The defensive ones integrate and coordinate politics, procedures, actions, personnel, and technology, in order to protect and defend information and information systems. They focus on protecting one’s own information, information-based processes, command and control systems, and communications and information systems. The protection has to be suited for any type of friend or foe and any situation (peace, crisis, conflict) and has four components: the protection of the information infrastructure; the discovery of attacks; restoring vital functions; and reacting to attacks. The integration of all these components is essential.

The offensive information operations imply the integrated use of designated capabilities and activities, supported by information activity (intelligence), for the purpose of adapting to friendly or enemy decision making factors and promoting specific objectives. The basic purpose of this type of operations is to influence the knowledge and beliefs of decision making factors, to reduce their will and ability to decide and thus disrupt the decision making process. The offensive capabilities of information operations focus on information, on the processes which are based on information, on the systems of command and control, and on the communications and information systems. It is for this purpose that it is necessary to design them at the technological level that is specific to the entities involved in and particular characteristics of the conflict.

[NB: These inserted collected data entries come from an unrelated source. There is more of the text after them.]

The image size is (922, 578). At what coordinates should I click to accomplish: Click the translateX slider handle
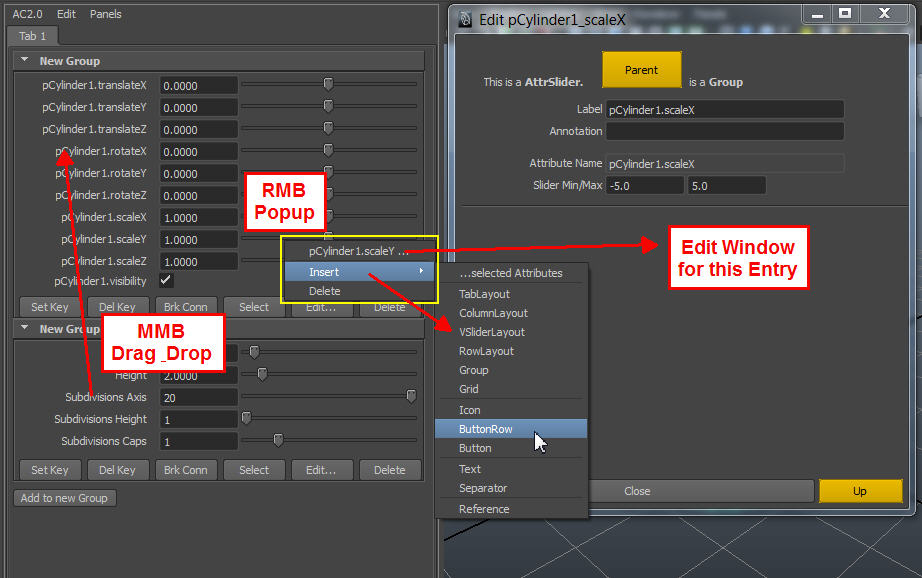click(328, 85)
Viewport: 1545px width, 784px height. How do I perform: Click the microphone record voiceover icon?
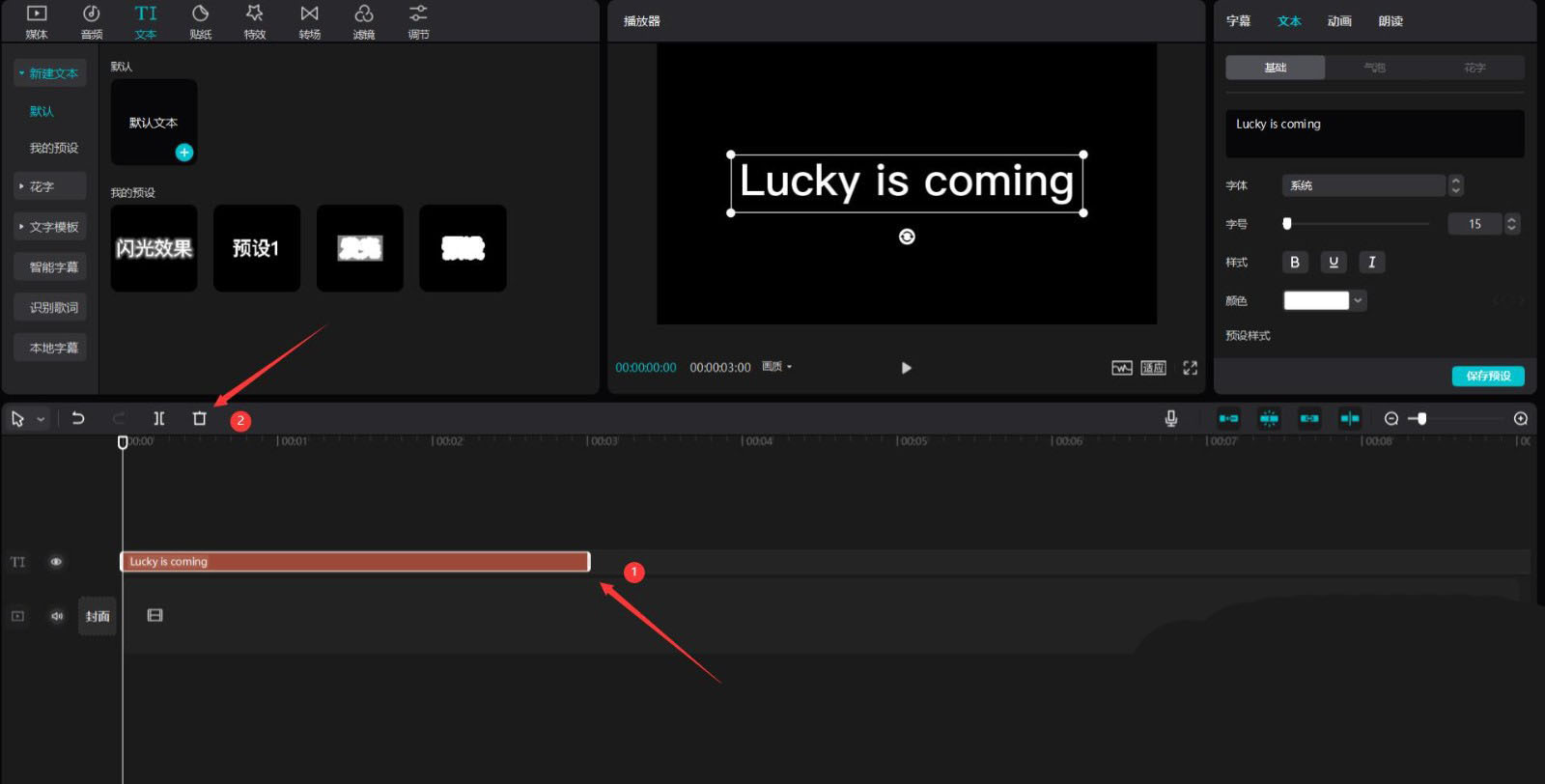pyautogui.click(x=1170, y=418)
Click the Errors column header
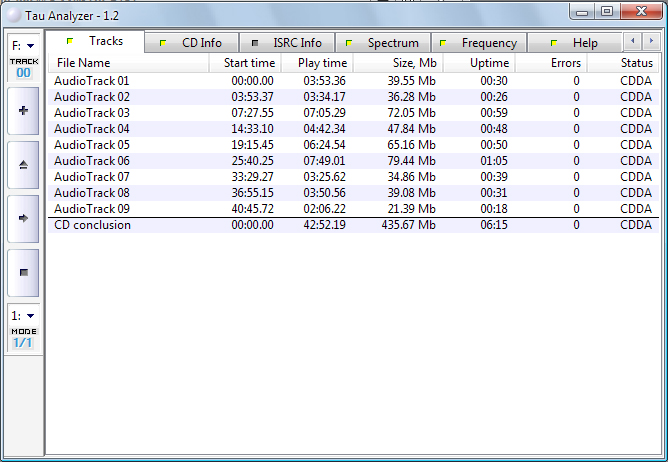 [563, 63]
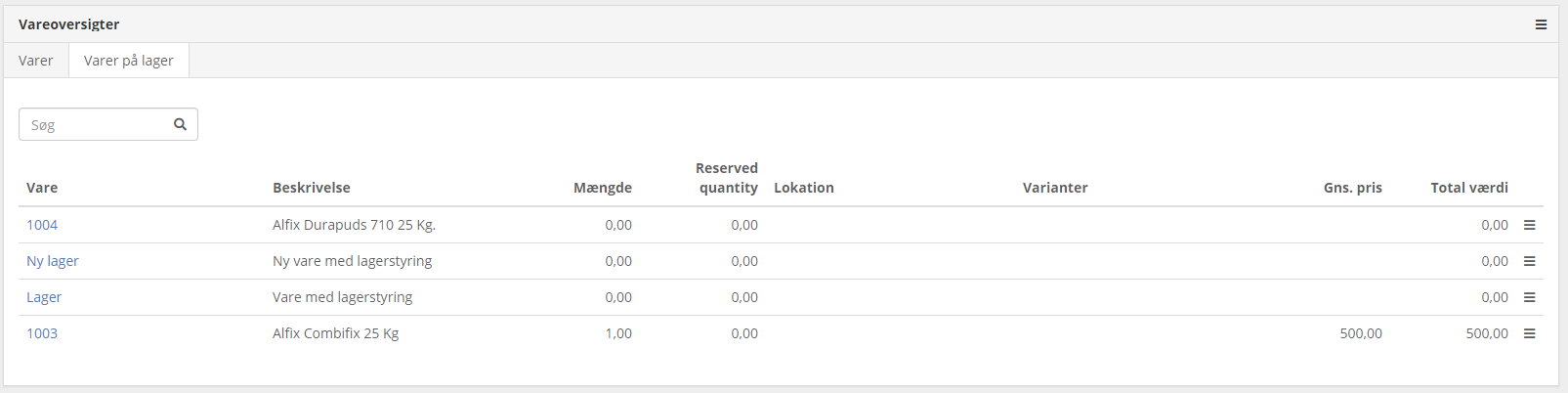Open row menu for item 1004
The width and height of the screenshot is (1568, 393).
1530,225
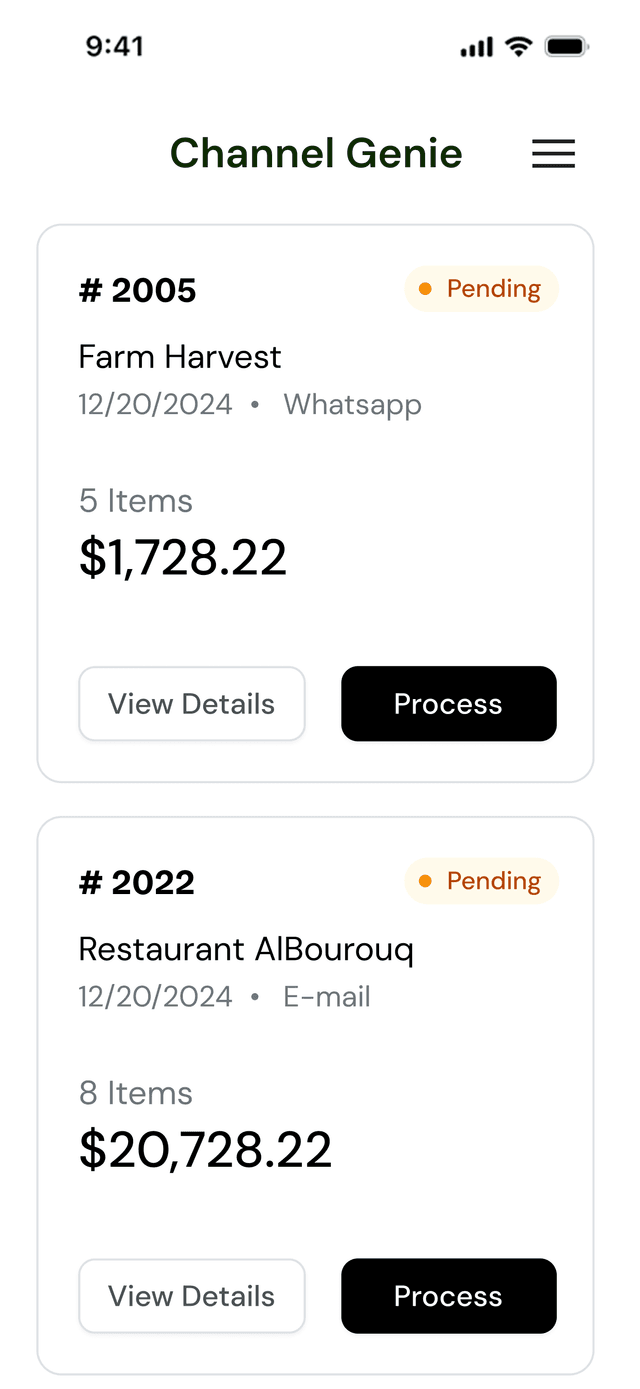The image size is (640, 1389).
Task: View details for order #2005
Action: click(192, 704)
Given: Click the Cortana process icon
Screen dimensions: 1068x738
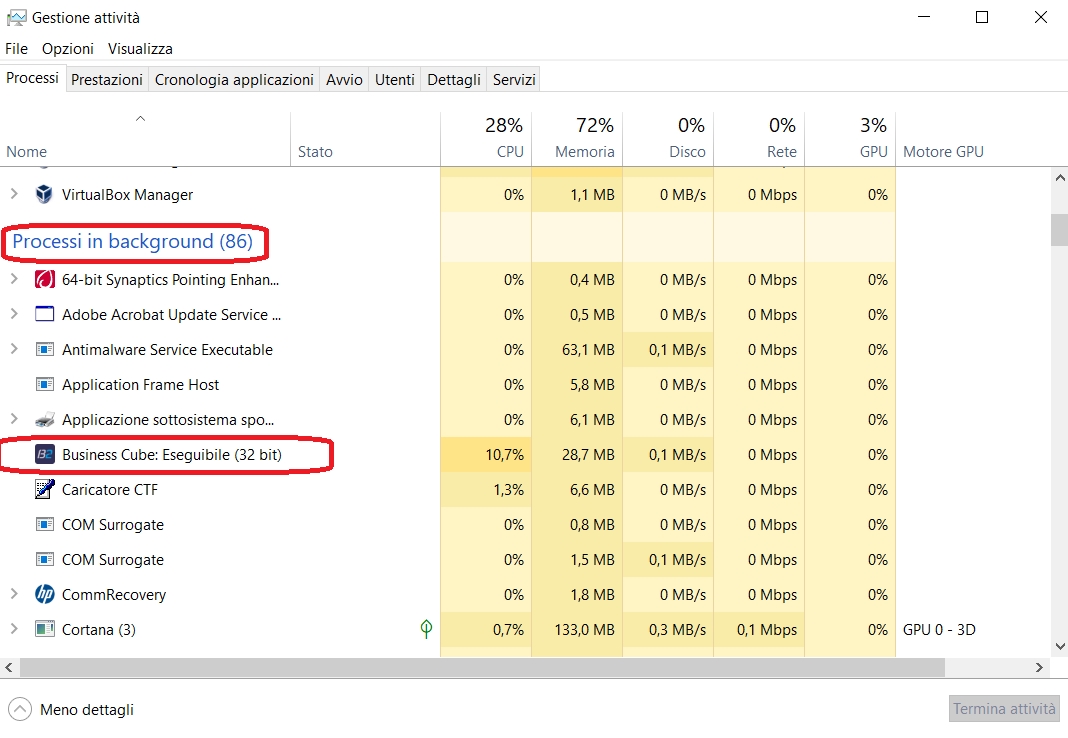Looking at the screenshot, I should coord(44,630).
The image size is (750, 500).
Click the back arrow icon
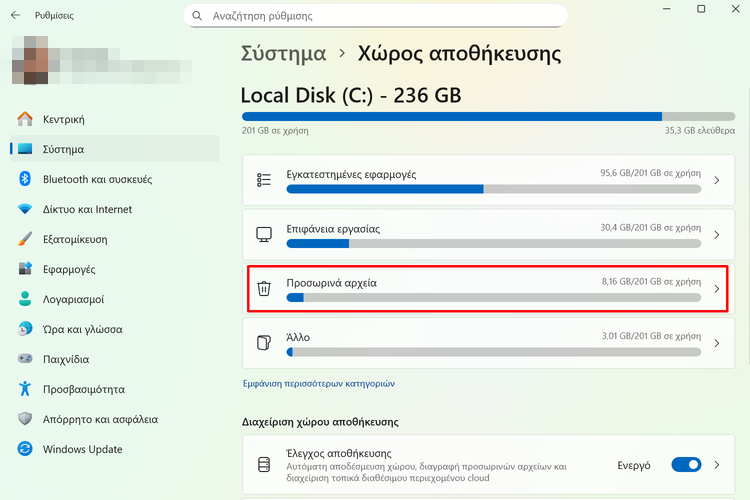point(15,15)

These two components are complementary and ensure the accomplishment of the purpose of information war: the information-based domination of the enemy. In the near future, these will likely be more than complementary, by the means of integration of one into the other. In these conditions, the efficiency of the security of information systems will depend upon intelligence, and the efficiency of intelligence upon the security of information systems. Combat actions after the operation “Desert Storm”, then considered a basic example of future warfare, in strategy, operational art, and tactics, became a lot more decentralized, independent, direct, mobile, fluid, and efficient. They rely enormously upon the information system, the high degree of technicity of the available means, the existence of great power and precision intelligent weapons, the possibility of carrying out simultaneous, fast actions across the entire field of operations. Moreover, the most recent wide armed confrontations have shown that, in what concerns the way of planning, executing, and leading military operations, using information as a weapon confers it the primary role in decision making and ensuring success, while leading to essential changes in the way military operations are being carried out.

As such, the fundamental principle according to which “the information war is a permanent war” has to be implemented as a security doctrine. It is necessary to build “electronic defense walls”, on several complementary levels, in order to protect national structures.

It can thus be said that the new concepts and military technologies are being developed and experimented upon in a continuous manner, allowing developed countries to enter in the 21st century, in the Information Age, and ensuring technological and doctrinal advantages hard to equal by the other countries.

The technologies of the Information Age will completely revolutionize the manner in which military actions are being carried out and will change the face of conflicts/wars. The most significant advantages in the means of carrying out wars will arise from the quantity, quality, the high degree of processing and using information. Leading technologies and information, accompanied by adequate military strategies and doctrinal concepts, competent military leaders, professional personnel, high level instruction and efficiency of armed forces, will lead to real power. The price of progress will be huge, but once paid, it will offer extraordinary advantages, possibilities and gains to those brave enough to pursue it.